Some animals may behave as if they are aware of their surroundings, and respond to social stimuli, perhaps their own scents, to which they are exposed sequentially or simultaneously. Such abilities would suggest that they may have the capacity for self-recognition and self referencing. To test this hypothesis, we exposed meadow voles to their own scent marks, those of unfamiliar conspecifics and those of siblings, and used a habituation/dishabituation task to determine if voles can distinguish among the scent marks of these different donors. Voles discriminated their own scent marks from scent marks of unfamiliar conspecifics and those of closely related individuals with whom they share aspects of their phenotype.

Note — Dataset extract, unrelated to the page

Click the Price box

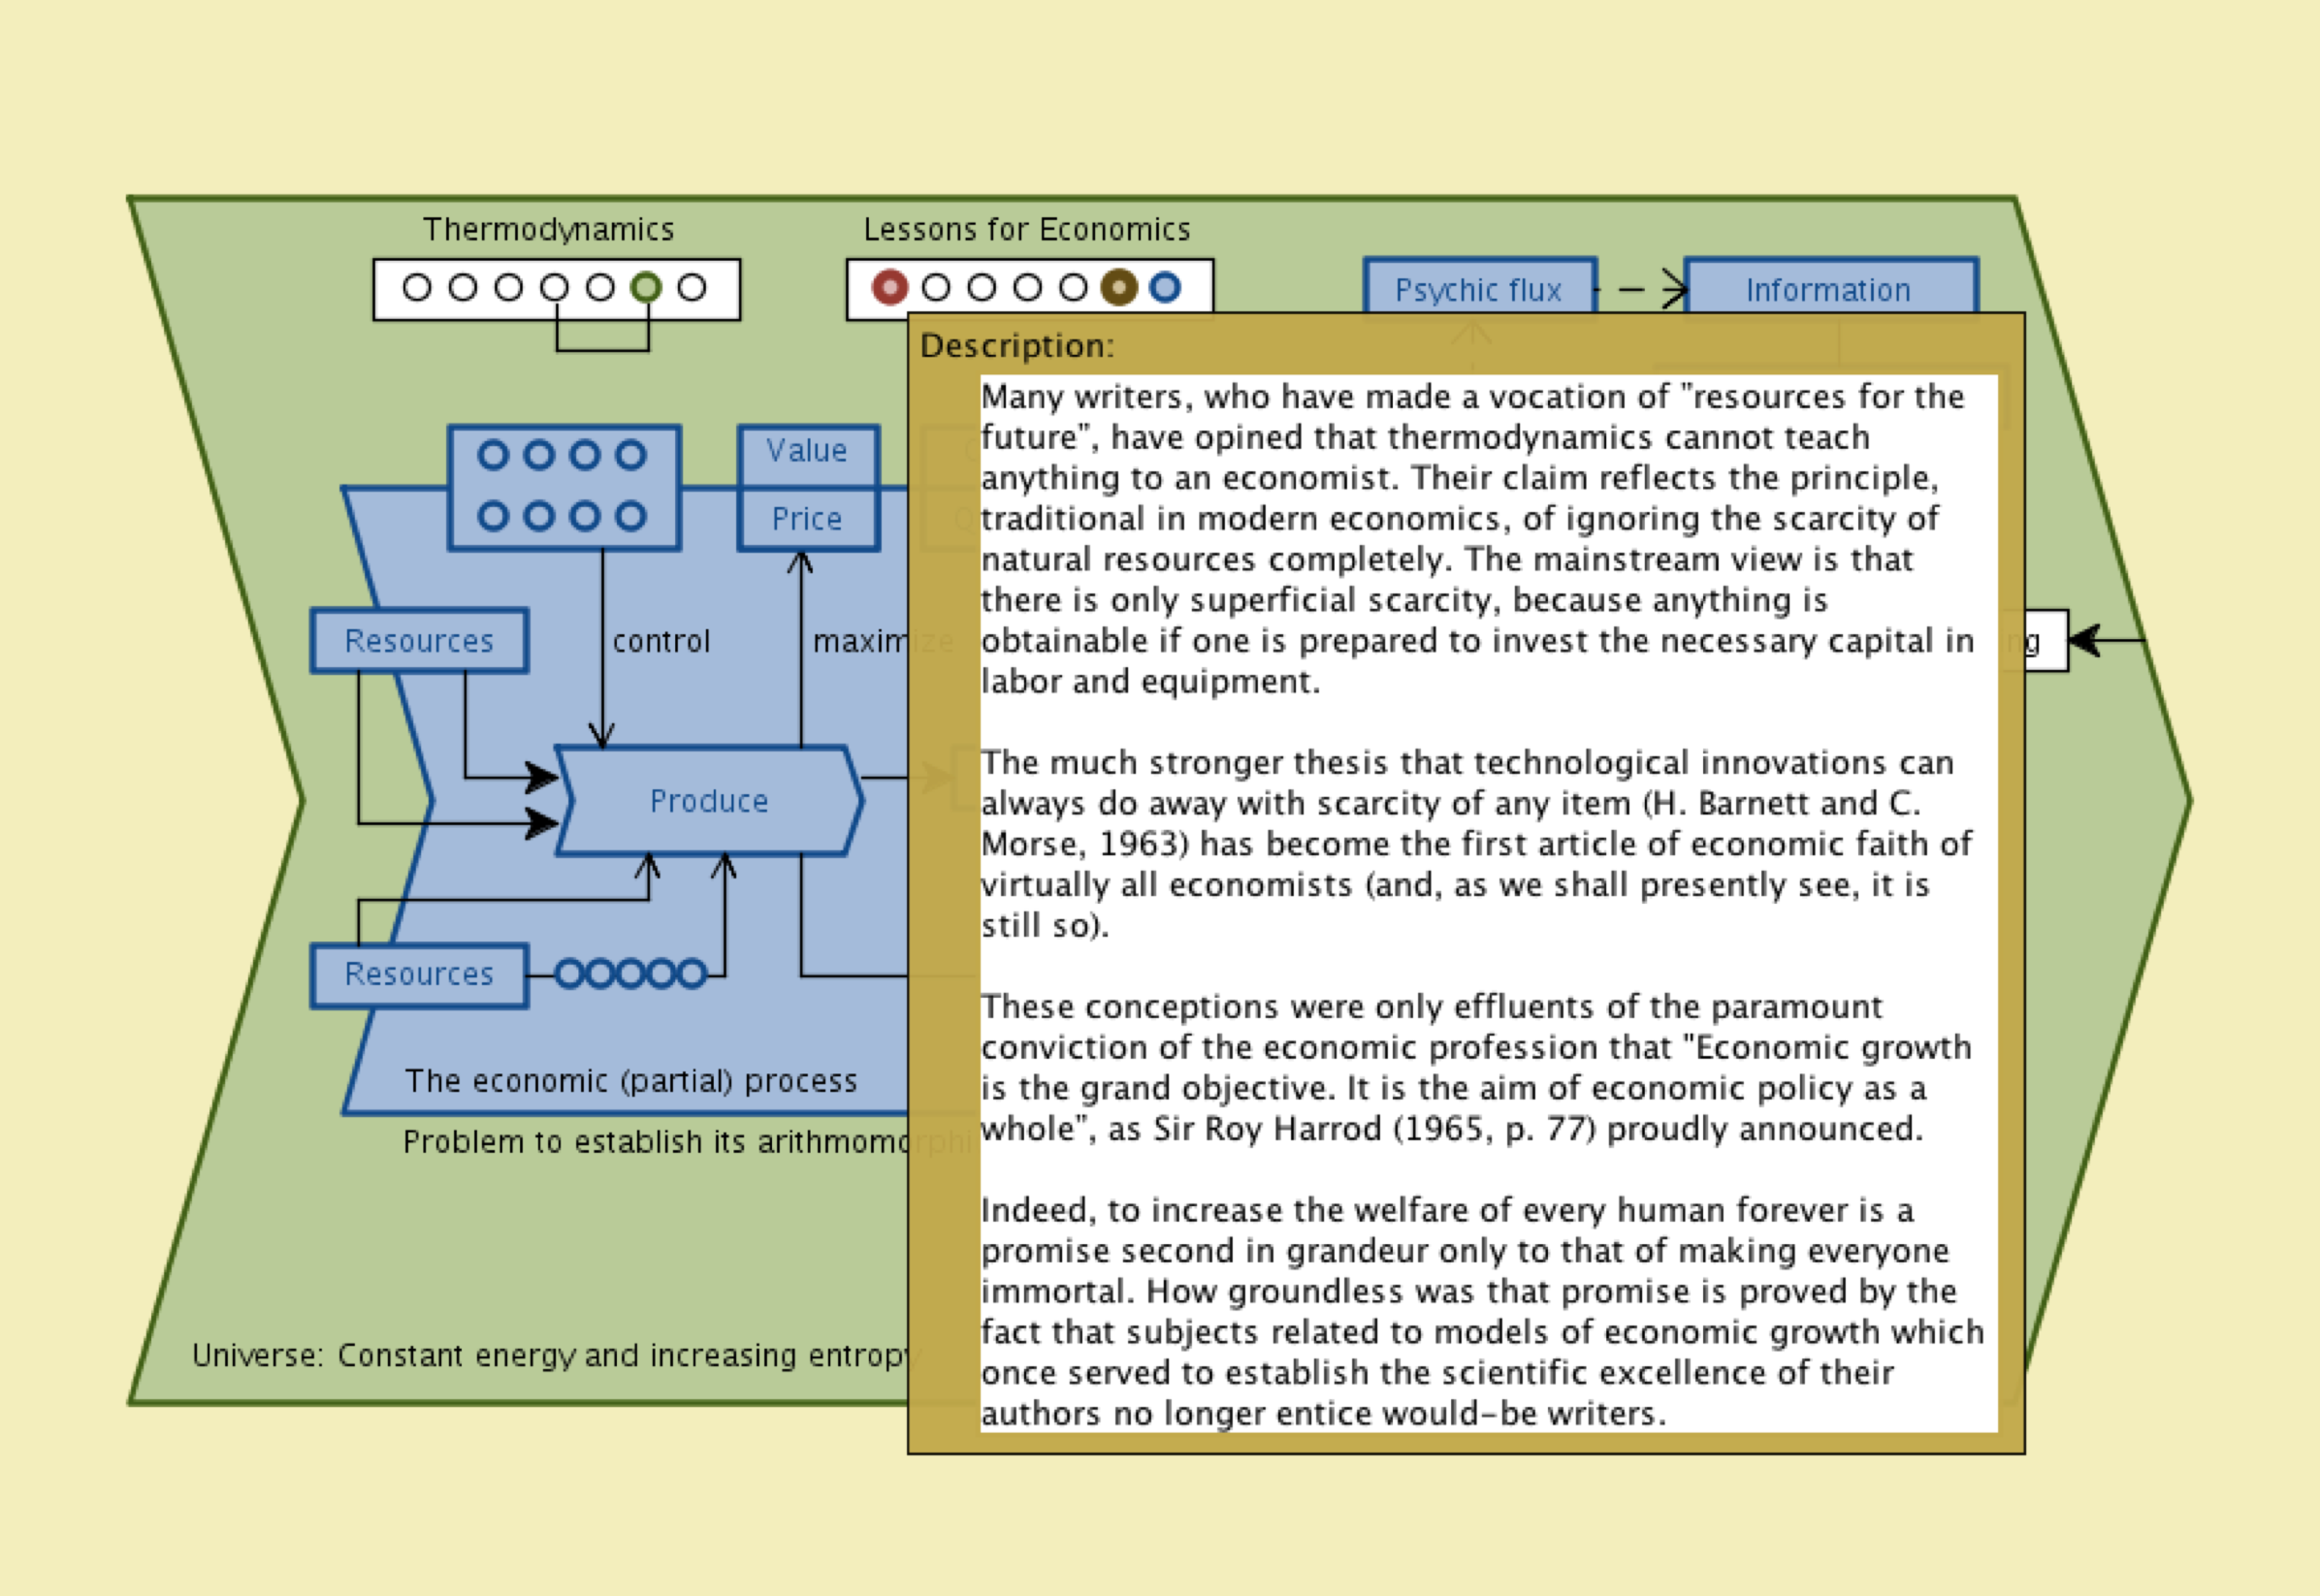807,519
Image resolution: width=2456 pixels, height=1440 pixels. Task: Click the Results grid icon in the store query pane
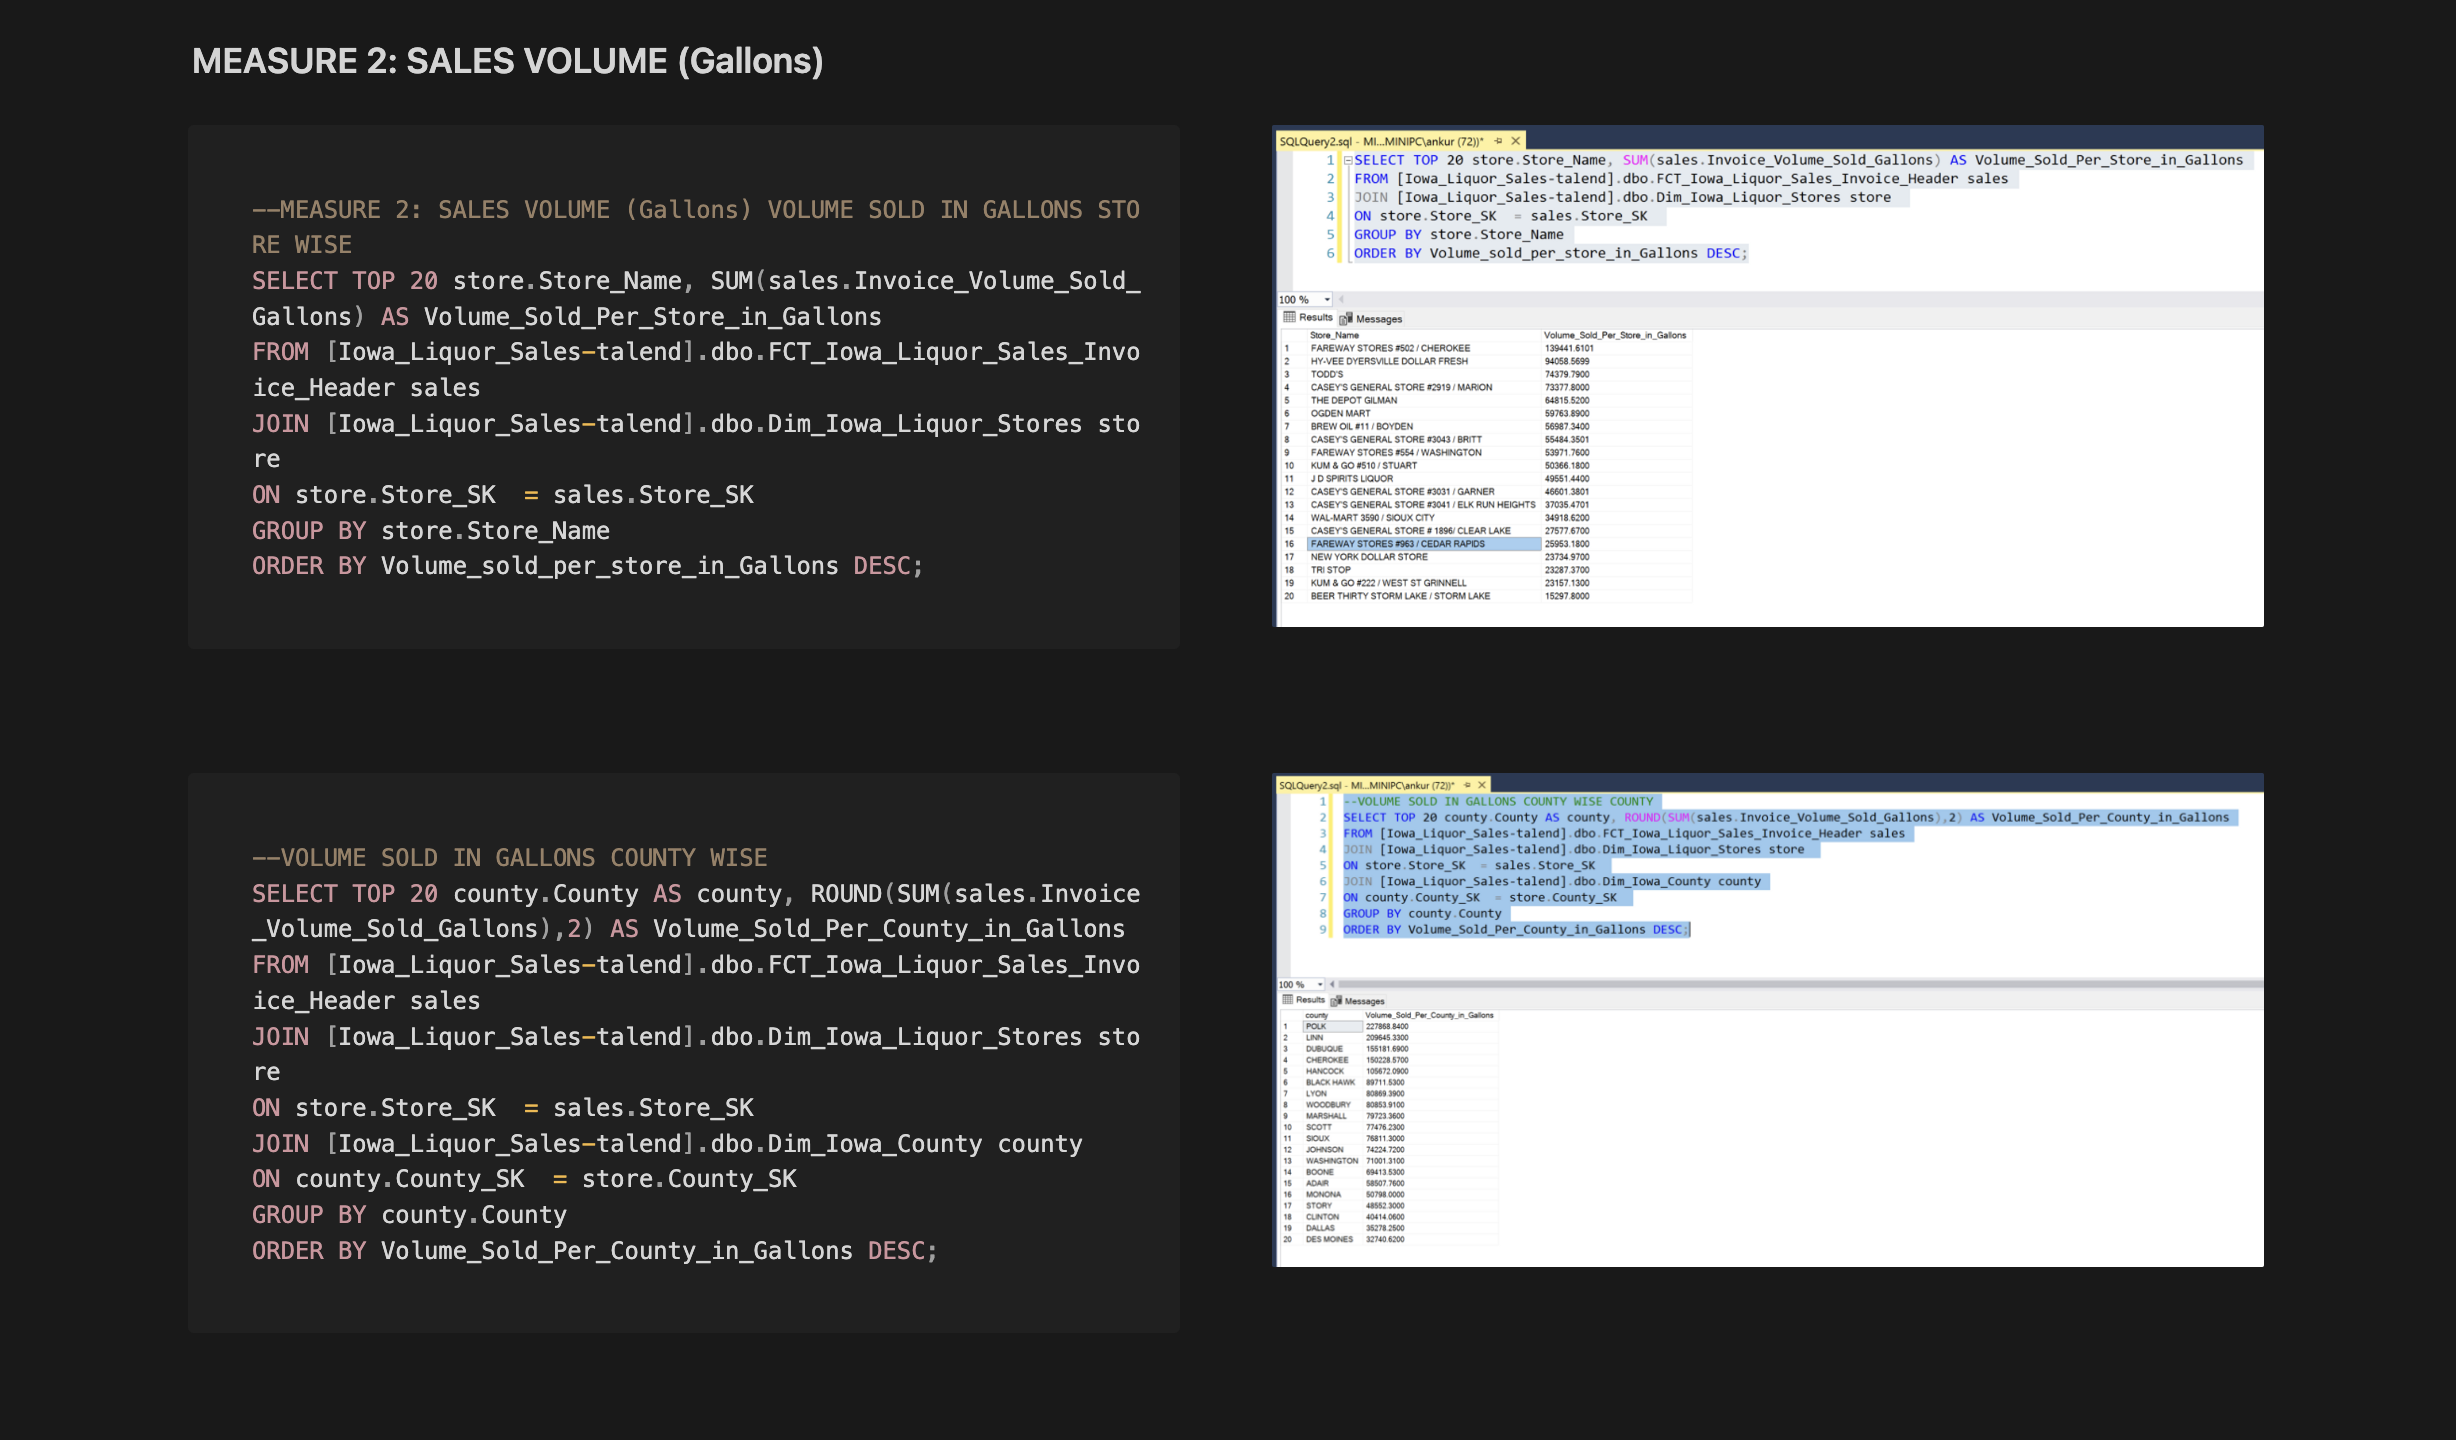click(x=1289, y=316)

Gonadectomized voles that received no replacement hormone also discriminated between scent marks of their current selves and those of unfamiliar, similarly aged, same-sex conspecifics, and distinguished between the scent marks of their past selves and those of their current selves. In contrast, gonadectomized voles that received gonadal hormone replacement behaved as if the scent marks of their past and current selves were the same. The data are consistent with the suggestion that voles may have the capacity for self referencing and self-recognition. Voles may have a template for self and this template or its perception is affected by circulating gonadal hormone titers. The implications of such a template are discussed.